Myth four: ZBB only focuses on SG&A
Reality:
ZBB can be applied to any type of cost: capital expenditures;
operating expenses; sales, general, and administrative costs;
marketing costs; variable distribution; or cost of goods sold
The
fundamental elements of a ZBB program—governance, accountability,
visibility, aligned incentives, and a rigorous process—form a
comprehensive cost-management tool kit. However, certain adjustments
need to be made when using this tool kit in particular areas. For
example, when ZBB is applied to variable costs (such as cost of goods
sold, variable distribution) the budget needs to be volume adjusted
in monthly performance reports. When ZBB is applied to capital
expenditures, costs are categorized by discrete investment choices
rather than types of expenses, as they are with operating expenses.
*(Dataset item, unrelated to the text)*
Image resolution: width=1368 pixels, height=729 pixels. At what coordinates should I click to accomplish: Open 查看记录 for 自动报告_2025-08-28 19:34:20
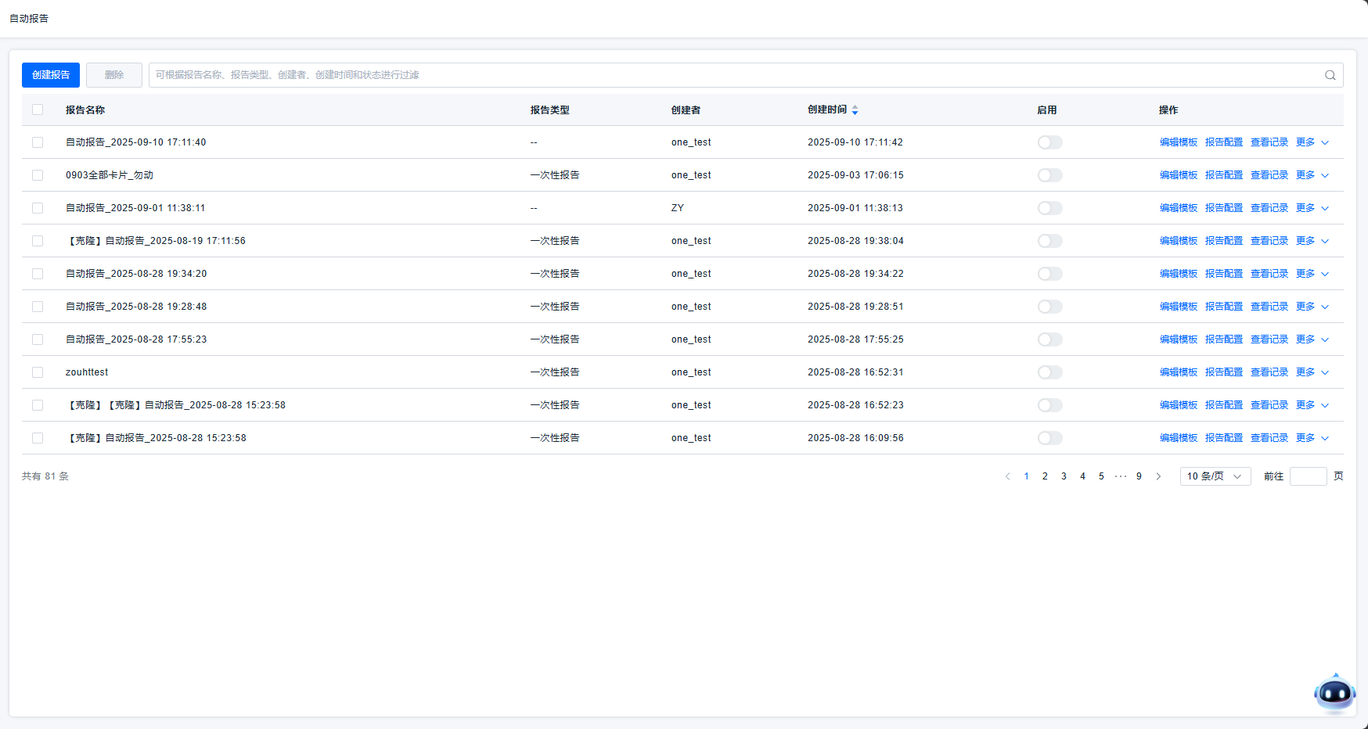point(1269,274)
Myth five: ZBB is not designed for growth-oriented companies
Reality:
ZBB is successfully used by growing companies to redirect
unproductive costs to more productive areas that drive growth
Zero-based
budgeting is a powerful tool for any company, whatever its
orientation. Even if the organization’s primary focus is on growth,
profit, or talent retention, cost management remains crucial to its
success. Eliminating unproductive costs allows the company to be
redirected to more productive areas. As we mentioned in the earlier
example, back-office costs can be redirected to customer-facing
activities.
ZBB
is not a slash-and-burn exercise that cuts costs without regard for
the expense. With deep visibility into costs, changes can be made to
surgically cut the fat and help build up organizational muscle.
Zero-based
budgeting can drive significant and sustainable savings, but it is
much more than simply building a budget from zero. World-class ZBB
programs build a culture of cost management through unprecedented
cost visibility, a unique governance model, accountability at all
levels of the organization, aligned incentives, and a rigorous and
routine process. ZBB frees up unproductive costs and allows those
savings to be taken to the bottom line or redirected to more
productive areas that will drive future growth.